That was a terrible explanation.  To put it in a cliche:  "to refresh your memory."

----------

My grandparents are Polish, but my grandma apparently never learned to read it. She still speaks it all the time, though. Too bad she's 3,000 miles away or I might have learned it too...   ::

----------


## Saavedra

Crap, I forgot to sign in... that last post was mine

----------


## Евгения(Женя)

Ник, I have a similar expirience to your grandmother. I was adopted with two sisters of mine from Ukraine. When we were in Ukraine, we spoke only Russian. Then we came here and forgot ALL of it. My adoptive parents tried to have this nanny speak Russian to us, but we didn't want to speak Russian so she didn't come anymore. After that, I never heard it. Except, I would go to this restaurant with my American grandmother sometimes, and there this Russian woman(Originally from Belaruse I think), who would speak Russian to me. I would always answer in English though(Sadly), but I understood her. It makes me very upset that I lost all of my Russian, but it isnt that hard to relearn because I knew it when I was younger but I still wish I had spoken it all of these years...   ::

----------


## carperdiem

Can you call yourself "part Polish" if you have some Prussian ancestors? Junkers count as Polish?

----------


## Евгения(Женя)

What does Prussian and junker mean?

----------


## Ник

I don't know carper. I can't call _myself_ part Polish unfortunately because my father was only adopted by my grandmother  :: .

----------


## Евгения(Женя)

Your fathers adopted to your grandmother? How interesting! So I'm not the only one! Where is he adopted from? Is he Polish himself? Forgive me for asking, but I don't know many adopted people like me and when I find out about someone it makes me happy.   ::

----------


## Ник

He was adopted in Illinois, USA I assume. He grew up there and lived there until 1985 when I was born. I have no idea what nationality he is because he's never met his birth parents. Who were you adopted by?

----------


## carperdiem

@'Женя the great', Prussia was a country that was in northern Germany and northen Poland along the Baltic Sea. My ancestors (on my Dad's side) come from a place called Pomerania in that area. 
Junkers were the aristocracy of Prussia, noted for militarism. Pointy shiny hats.....handle bar mustaches...... sigh  ::  Every time I go back to Texas to visit relatives I have to live the 'glory days of Prussia' all over again.  
With every hoist of beer in the 'Biergarten' "ES LEBE PREUSSEN, ES LEBE DEUTSCHLAND!"  ::   ::   ::   ::   ::   ::   ::   ::   ::   ::   ::   ::   ::   ::   ::   ::   ::   :: ..... silly Lutherans.....   
Many German generals and statesmen were Junkers including Hindenburg and Irwin Rommel (Desert Fox  ::  ). Anyway, as you can see that is pretty damn German, but Prussia IS (er.... was.. yeah... was  ::  ) in the area of Poland. And I would MUCH rather be part Polish than part German.   ::

----------


## Gollandski Yozh

> Can you call yourself "part Polish" if you have some Prussian ancestors? Junkers count as Polish?
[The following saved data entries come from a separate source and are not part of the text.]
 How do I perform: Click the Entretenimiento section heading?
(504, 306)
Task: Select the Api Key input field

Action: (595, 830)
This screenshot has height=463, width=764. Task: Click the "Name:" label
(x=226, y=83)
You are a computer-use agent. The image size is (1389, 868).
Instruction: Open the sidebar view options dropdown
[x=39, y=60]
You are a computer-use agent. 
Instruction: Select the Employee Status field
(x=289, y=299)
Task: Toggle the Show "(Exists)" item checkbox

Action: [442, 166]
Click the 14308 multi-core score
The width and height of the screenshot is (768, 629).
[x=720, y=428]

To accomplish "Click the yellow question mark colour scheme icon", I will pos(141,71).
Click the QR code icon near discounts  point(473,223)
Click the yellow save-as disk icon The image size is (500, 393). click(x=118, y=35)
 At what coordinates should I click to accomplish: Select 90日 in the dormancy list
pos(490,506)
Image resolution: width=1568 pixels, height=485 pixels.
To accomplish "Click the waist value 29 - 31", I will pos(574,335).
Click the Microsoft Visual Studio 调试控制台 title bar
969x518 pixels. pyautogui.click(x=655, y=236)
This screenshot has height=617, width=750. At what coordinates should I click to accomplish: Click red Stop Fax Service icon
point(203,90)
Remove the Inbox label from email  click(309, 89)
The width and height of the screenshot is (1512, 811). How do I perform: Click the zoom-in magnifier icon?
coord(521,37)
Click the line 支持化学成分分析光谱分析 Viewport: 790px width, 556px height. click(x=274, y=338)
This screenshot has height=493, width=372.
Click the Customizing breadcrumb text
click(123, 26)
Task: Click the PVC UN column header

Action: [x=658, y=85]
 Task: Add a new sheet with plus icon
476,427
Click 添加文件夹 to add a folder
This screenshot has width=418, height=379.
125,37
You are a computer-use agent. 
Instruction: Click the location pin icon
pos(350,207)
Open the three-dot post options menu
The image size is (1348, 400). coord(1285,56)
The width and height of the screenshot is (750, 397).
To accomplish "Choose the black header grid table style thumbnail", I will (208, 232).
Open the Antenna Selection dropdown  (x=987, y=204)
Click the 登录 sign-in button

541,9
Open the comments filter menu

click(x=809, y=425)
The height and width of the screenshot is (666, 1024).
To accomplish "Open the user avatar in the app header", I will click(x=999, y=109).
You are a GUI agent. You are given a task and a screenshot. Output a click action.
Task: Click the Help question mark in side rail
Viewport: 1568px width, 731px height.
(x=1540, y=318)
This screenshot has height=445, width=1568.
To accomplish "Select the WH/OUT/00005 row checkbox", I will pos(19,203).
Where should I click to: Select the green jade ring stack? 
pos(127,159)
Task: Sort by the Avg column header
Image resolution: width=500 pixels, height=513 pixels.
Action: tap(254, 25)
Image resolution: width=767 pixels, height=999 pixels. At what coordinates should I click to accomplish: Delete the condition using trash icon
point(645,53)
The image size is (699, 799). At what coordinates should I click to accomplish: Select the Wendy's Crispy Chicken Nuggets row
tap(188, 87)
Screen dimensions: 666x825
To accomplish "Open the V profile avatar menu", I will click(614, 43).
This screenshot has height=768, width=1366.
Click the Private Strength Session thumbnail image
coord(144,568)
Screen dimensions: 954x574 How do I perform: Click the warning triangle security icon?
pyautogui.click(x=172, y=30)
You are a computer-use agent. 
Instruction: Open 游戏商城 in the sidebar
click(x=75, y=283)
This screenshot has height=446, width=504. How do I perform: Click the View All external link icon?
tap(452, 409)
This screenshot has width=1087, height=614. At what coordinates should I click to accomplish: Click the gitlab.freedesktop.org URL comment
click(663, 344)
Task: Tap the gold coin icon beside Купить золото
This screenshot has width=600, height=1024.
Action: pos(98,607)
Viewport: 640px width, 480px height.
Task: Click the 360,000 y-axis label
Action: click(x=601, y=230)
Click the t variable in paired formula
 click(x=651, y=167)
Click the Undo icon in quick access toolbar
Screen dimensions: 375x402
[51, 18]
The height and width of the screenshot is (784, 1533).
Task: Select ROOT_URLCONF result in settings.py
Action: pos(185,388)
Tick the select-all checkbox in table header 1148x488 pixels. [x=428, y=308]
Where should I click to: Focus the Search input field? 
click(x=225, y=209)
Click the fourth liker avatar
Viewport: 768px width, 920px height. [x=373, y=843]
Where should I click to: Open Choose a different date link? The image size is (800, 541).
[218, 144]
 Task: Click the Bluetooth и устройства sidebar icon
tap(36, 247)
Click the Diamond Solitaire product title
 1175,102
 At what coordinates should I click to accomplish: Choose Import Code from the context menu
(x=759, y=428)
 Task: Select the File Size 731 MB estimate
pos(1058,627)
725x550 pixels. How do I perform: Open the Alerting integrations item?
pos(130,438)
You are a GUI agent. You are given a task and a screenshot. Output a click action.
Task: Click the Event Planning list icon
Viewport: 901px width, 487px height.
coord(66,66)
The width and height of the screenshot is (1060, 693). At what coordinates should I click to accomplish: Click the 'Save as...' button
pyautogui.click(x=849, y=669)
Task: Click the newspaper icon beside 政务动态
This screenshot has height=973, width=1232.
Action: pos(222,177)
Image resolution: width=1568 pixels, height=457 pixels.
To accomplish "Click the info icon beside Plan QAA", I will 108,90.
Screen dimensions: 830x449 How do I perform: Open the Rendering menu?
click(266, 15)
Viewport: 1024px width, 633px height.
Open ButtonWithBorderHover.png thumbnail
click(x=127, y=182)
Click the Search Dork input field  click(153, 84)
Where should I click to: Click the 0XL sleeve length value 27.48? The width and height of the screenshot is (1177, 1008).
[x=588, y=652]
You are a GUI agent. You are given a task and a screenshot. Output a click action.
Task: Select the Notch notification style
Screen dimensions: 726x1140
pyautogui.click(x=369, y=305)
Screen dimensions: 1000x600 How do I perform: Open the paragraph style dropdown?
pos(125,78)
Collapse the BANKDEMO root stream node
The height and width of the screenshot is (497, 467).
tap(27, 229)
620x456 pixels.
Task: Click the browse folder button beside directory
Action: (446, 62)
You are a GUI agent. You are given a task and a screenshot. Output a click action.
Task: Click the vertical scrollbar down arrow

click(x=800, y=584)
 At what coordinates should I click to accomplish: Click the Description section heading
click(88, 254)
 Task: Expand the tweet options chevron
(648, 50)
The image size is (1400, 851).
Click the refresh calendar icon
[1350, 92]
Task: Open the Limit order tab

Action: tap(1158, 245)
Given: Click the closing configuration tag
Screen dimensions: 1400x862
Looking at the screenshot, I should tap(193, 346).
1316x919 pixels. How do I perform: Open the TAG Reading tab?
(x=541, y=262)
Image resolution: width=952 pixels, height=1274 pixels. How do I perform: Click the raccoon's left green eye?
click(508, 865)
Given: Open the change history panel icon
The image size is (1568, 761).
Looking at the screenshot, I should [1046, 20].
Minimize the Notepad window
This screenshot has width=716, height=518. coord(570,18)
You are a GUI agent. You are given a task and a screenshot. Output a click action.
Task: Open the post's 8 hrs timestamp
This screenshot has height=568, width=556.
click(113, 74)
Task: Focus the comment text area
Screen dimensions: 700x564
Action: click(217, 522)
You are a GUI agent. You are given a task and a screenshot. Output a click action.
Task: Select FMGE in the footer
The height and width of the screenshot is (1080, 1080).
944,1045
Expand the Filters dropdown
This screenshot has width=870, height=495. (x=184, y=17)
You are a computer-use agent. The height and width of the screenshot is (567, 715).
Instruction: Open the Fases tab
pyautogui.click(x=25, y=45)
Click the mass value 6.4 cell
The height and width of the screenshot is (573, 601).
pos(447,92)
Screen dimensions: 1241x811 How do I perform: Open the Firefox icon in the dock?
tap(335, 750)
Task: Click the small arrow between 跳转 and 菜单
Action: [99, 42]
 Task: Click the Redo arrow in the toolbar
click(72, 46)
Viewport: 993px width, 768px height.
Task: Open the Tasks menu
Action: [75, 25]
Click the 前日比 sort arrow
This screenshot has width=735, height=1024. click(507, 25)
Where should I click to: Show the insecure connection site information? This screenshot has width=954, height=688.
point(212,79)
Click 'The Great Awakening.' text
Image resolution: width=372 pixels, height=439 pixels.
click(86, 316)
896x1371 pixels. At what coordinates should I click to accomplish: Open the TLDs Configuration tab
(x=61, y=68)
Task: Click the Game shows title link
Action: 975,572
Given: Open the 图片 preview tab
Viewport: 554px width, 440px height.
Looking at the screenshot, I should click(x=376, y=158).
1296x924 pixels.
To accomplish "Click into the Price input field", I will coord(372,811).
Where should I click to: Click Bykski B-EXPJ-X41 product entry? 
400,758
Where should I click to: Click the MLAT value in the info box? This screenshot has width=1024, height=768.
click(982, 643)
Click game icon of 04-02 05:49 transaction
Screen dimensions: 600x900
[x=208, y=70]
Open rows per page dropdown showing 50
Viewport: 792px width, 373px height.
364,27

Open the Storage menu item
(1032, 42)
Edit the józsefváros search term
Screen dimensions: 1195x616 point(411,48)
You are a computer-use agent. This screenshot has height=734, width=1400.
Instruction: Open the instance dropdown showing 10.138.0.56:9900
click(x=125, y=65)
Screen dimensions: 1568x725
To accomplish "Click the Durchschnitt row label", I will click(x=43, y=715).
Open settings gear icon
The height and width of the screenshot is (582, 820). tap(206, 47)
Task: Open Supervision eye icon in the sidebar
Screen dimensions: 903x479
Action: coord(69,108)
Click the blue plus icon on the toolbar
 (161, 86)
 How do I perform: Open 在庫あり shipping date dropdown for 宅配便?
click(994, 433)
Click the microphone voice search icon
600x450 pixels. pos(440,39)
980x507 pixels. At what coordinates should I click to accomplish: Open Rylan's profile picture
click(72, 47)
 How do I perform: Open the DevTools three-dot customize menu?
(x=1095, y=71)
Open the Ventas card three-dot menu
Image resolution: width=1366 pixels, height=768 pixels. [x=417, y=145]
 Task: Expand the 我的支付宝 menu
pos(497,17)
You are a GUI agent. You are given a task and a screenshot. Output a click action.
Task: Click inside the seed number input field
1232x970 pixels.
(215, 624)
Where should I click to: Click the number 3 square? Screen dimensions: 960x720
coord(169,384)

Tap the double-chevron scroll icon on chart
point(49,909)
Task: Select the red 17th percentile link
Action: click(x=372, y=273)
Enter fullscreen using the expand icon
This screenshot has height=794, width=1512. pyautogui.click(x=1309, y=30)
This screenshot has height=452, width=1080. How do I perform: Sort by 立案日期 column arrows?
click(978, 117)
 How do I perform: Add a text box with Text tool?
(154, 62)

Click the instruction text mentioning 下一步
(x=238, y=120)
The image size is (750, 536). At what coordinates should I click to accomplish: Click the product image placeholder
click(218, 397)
 No. Prussians are Germans. Not Slavs. They inhabited lands that are _now_ (after WWII, mainly) Polish, but, for the most part, didn't use to be. Of course, there were Poles living in Prussia too, but they didn't belong to the aristocracy, the Junkers.

----------


## carperdiem

doh......

----------


## Tambakis

> but I don't know many adopted people like me and when I find out about someone it makes me happy.

 I know what ya mean, I'm adopted too...great fun.   

> sigh  Every time I go back to Texas to visit relatives I have to live the 'glory days of Prussia' all over again.

 Hahaha... You love it, Prussian glory days...*sigh* good times. Go back, eh? What part are you from?

----------


## translationsnmru

> No. Prussians are Germans. Not Slavs. They inhabited lands that are _now_ (after WWII, mainly) Polish, but, for the most part, didn't use to be.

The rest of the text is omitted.